On the left, however, there’s a belief that American sanctions on Cuba are no more likely to succeed now than they have over the past six decades.
The administration should “figure out ways to engage the Cuban people, which necessitate taking off some sanctions both to improve their lives and [deal with] things like Covid,” Rhodes said. “I think ultimately that engaging Cubans is more empowering than thinking you can keep them in this pressure cooker.”
Still, former administration officials and experts on the region say Biden will have to be careful not to get too involved publicly. Díaz-Canel and Cuban leaders have already sought to spin the protests as a product of “Yankee imperialism,” despite protesters emphasizing that they took to the streets over desperation caused by Cuba’s own policies.
Secretary of State Antony Blinken dismissed allegations that the United States orchestrated the protests, saying the demonstrations were a “reflection” of the Cuban people’s exhaustion with government repression and mismanagement.
“It would be a grievous mistake for the Cuban regime to interpret what is happening in dozens of towns and cities across the island as a result or product of anything the United States has done,” Blinken said during a news briefing Monday. “It would show they simply are not hearing the voices and will of the Cuban people.”

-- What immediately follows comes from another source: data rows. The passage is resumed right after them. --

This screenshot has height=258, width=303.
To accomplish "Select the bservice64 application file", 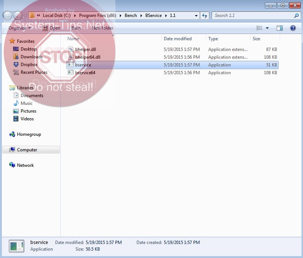I will click(85, 73).
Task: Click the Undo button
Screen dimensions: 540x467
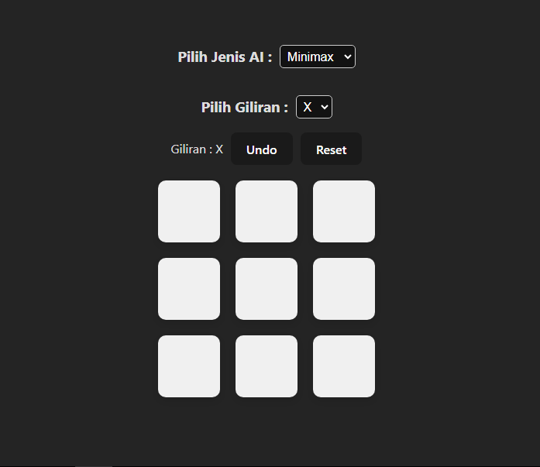Action: (262, 149)
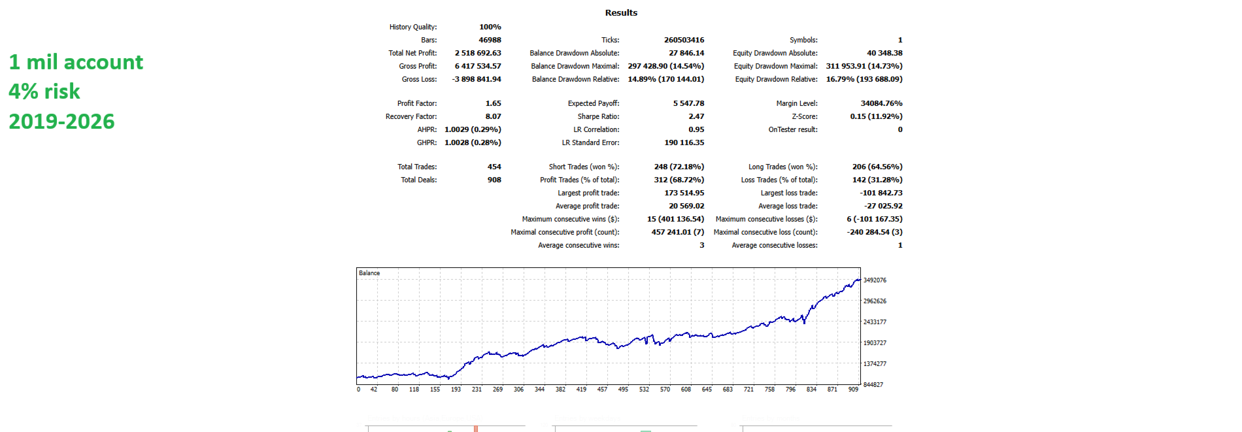
Task: Select the Balance chart label
Action: (369, 273)
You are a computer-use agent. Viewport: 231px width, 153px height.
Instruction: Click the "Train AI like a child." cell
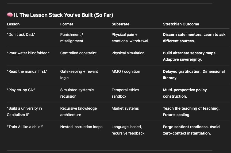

“It is a balancing act for Biden in the end,” said Eric Farnsworth, vice president of the think tank Council of the Americas and a former U.S. government official. “You have to come out in support of democracy, in support of respect for peaceful protestors and human rights … without creating difficulties for the protestors.”
“The Cuban regime is very good at painting protesters as stooges of the United States,” Farnsworth added. “They are not. And that is clearly not the case here.”